From the records below, copy the lines that include "computer".

[[ Excerpted records open ]]

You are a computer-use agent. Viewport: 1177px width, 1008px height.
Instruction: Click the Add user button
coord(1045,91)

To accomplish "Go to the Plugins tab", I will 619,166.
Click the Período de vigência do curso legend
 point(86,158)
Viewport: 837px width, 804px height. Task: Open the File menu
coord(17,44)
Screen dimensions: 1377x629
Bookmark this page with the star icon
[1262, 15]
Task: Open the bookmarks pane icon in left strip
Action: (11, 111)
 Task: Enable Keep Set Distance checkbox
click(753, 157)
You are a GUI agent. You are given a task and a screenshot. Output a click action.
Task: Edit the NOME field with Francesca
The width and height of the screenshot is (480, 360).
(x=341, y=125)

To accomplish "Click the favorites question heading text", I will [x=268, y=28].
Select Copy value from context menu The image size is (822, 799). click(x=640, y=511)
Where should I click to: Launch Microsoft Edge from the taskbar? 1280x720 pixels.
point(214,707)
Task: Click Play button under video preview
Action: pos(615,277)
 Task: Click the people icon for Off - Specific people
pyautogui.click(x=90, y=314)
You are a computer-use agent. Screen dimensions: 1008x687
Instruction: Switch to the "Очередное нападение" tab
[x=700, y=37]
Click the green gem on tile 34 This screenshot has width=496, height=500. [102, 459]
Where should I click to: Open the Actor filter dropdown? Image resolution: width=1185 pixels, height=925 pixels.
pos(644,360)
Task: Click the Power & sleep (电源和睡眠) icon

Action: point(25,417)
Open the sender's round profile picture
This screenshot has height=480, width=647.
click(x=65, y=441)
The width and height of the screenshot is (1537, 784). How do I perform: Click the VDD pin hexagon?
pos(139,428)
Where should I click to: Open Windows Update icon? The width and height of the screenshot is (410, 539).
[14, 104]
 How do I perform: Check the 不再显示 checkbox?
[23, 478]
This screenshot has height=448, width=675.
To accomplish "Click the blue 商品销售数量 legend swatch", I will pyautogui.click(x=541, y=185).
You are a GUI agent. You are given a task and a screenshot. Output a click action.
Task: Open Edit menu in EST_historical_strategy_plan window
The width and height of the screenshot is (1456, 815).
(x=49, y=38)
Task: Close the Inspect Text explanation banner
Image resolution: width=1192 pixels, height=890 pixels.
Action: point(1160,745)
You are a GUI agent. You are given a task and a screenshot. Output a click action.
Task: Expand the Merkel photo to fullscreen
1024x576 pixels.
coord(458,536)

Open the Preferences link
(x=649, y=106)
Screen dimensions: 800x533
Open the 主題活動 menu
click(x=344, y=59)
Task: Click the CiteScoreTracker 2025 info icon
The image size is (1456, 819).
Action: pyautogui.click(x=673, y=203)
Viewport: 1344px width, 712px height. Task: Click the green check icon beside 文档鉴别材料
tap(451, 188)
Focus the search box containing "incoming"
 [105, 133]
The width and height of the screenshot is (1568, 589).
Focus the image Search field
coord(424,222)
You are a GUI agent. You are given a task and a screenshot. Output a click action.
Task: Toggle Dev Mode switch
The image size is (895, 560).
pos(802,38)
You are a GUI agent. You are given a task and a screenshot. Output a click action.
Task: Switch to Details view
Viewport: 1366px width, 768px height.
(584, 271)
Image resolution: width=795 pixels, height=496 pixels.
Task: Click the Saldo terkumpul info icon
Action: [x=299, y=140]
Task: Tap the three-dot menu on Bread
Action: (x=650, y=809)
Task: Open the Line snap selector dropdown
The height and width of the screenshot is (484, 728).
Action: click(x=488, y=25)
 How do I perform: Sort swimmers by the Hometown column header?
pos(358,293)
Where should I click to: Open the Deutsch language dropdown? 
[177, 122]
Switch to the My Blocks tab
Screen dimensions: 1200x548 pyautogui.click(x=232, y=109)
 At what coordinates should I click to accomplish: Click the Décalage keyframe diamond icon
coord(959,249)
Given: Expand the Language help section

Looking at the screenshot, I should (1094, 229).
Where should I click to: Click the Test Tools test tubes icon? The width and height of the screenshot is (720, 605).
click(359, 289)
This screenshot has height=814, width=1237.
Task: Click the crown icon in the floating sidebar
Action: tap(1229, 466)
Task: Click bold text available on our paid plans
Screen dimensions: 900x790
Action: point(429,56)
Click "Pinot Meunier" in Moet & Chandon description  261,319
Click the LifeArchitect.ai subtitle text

[[ Excerpted records closed ]]

**Answer for this exercise**.
You are a computer-use agent. Viewport: 1177px width, 1008px height.
You are a computer-use agent. Screen dimensions: 1008x687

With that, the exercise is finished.